DIRECTION: Pick out each line in the records below that contains the string "height", and copy those lines.

DATA EXTRACT:
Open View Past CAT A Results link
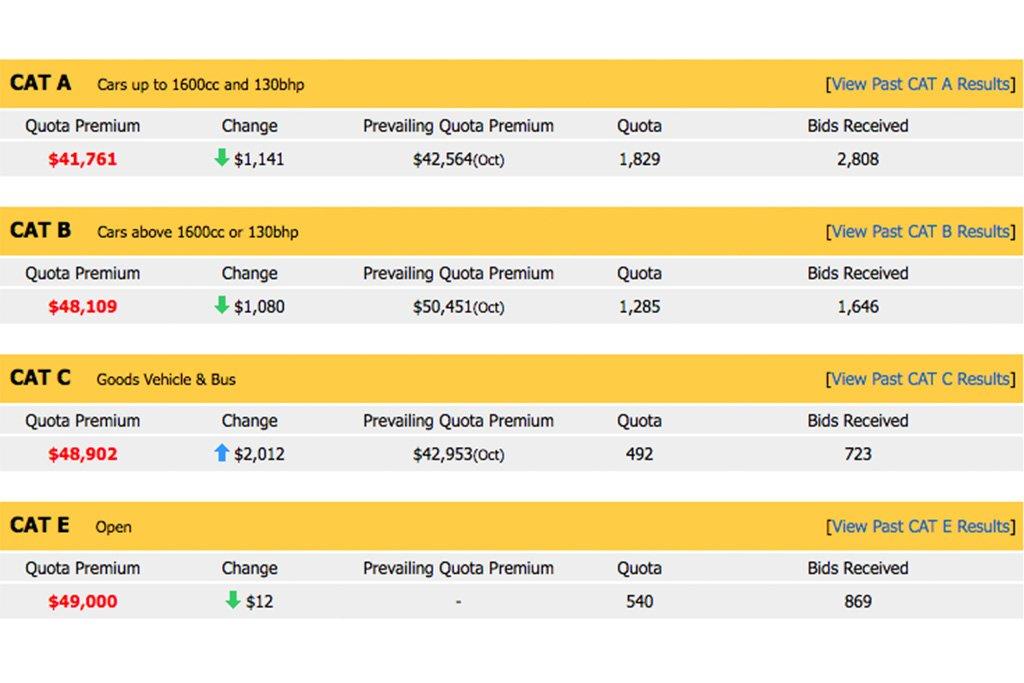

---

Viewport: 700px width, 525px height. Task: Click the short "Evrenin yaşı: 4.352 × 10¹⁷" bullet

==

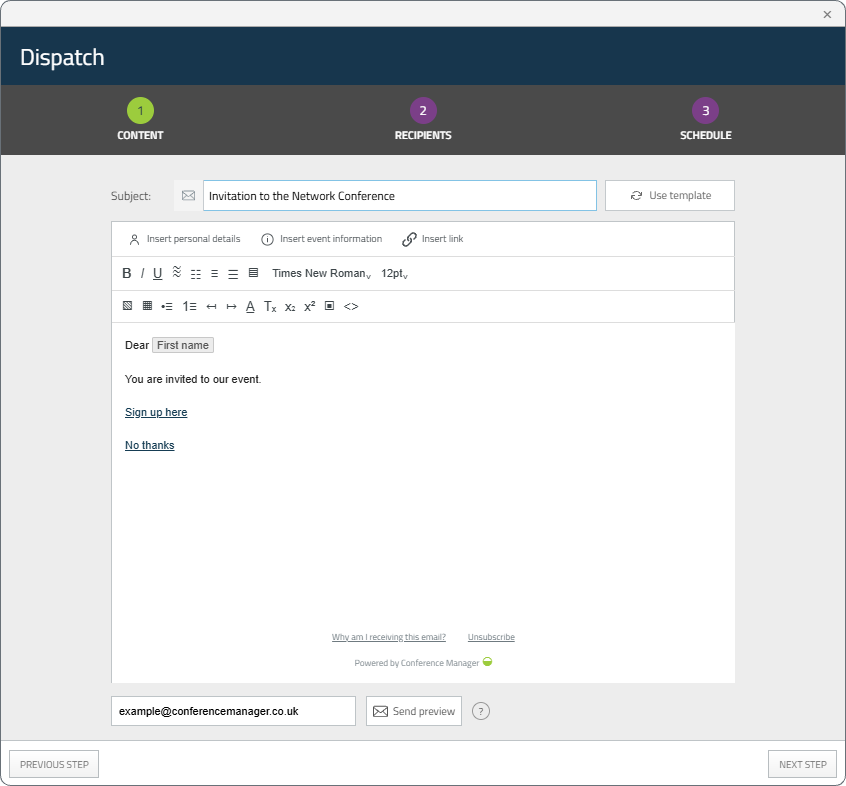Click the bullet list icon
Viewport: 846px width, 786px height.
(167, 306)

SOLUTION TO THE EXERCISE:
Viewport: 700px width, 525px height. Task: Click the short "Evrenin yaşı: 4.352 × 10¹⁷" bullet
Viewport: 846px width, 786px height.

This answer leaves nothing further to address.